Hear. See. Do.

 

 

   Research-Based, and Scope and Sequenced

  (The following items are simultaneously paralleled in each 
  curriculum book, as well as cyclical and spiraling from book to book.)

    Learning to perform a steady beat from individual pulses, to grouped beats (meter), to beat divisions (rhythm), to short rhythmic motives and ostinati, to rhythmic phrases, to rhythmic compositions.

    Learning to sing in tune from developing vocal fold flexibility, to pitch matching in speaking range, to pitch matching in head voice, to melodic fragments and phrases, to vocal ostinati, to complete melodies, to canons, to parallel harmony in thirds and sixths, to chordal harmony.

    Always sound before sight.

    Activities in each unit are listed from easy, to medium, to difficult.

    Learning from the whole, to the parts, to the whole (Orff-Schulwerk process).

    Music learning from aural/oral/kinesthetic experiences, to applying music vocabulary, to reading and notating music symbols (Edwin Gordon’s Music Learning Sequences).

    Balancing each lesson to include all the activities of listening, chanting, singing, moving, playing, creating, improvising, reading, notating, describing, and evaluating.

    Activities progressing from basic rhythm and tonal skills, to performing all the music elements, to creating, improvising, and notating music.

    Each lesson plan beginning with the familiar, transitioning to the new, and concluding with some type of review.

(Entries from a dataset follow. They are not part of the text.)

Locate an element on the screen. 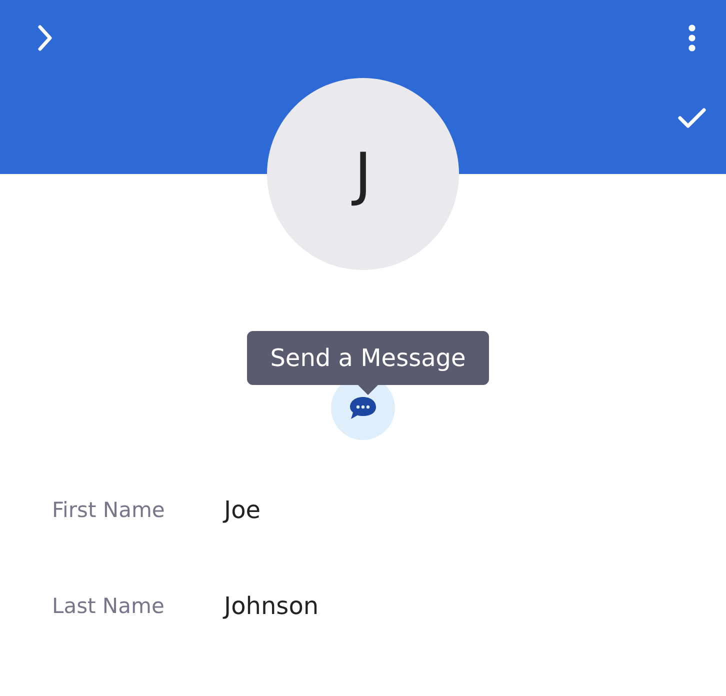  field-value: Johnson is located at coordinates (272, 606).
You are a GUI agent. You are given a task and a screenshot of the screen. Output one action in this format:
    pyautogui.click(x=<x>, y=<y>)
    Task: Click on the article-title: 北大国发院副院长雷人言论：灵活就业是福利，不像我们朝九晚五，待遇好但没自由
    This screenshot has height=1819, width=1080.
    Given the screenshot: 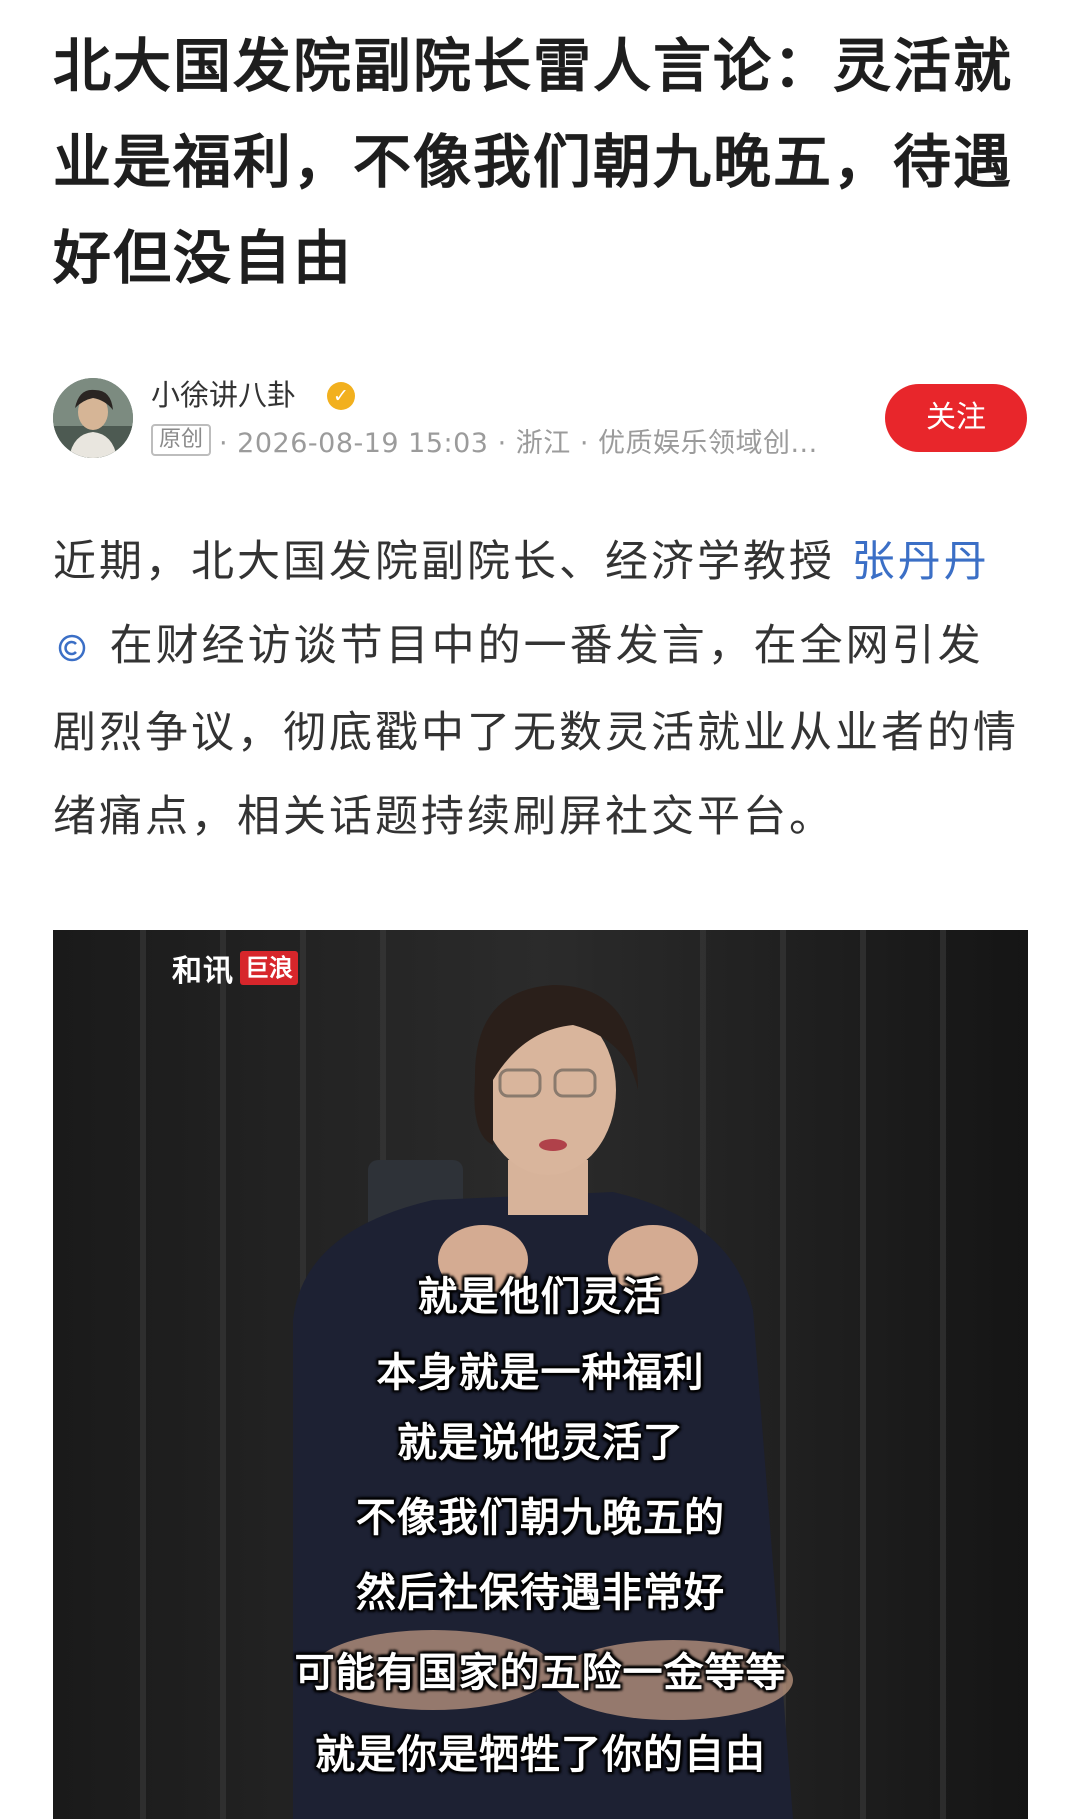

    Tracking students' learning music skills, concepts, and elements from introducing, to reviewing, to the competency level.

    Learning to discriminate aurally and performing rhythmic and melodic fragments, to discerning aurally and performing the rhythmic and melodic (harmonic) composite whole.

    Units in which the music elements are presented in music sequence learning order (which is also similar to the MENC National Standards order).

    Learning beginning with the 3 lower discrimination levels (Knowledge, Comprehension, Application), and progressing through the 3 upper inference levels (Analysis, Synthesis, Evaluation)--(Benjamin Bloom’s Taxonomy of the Cognitive).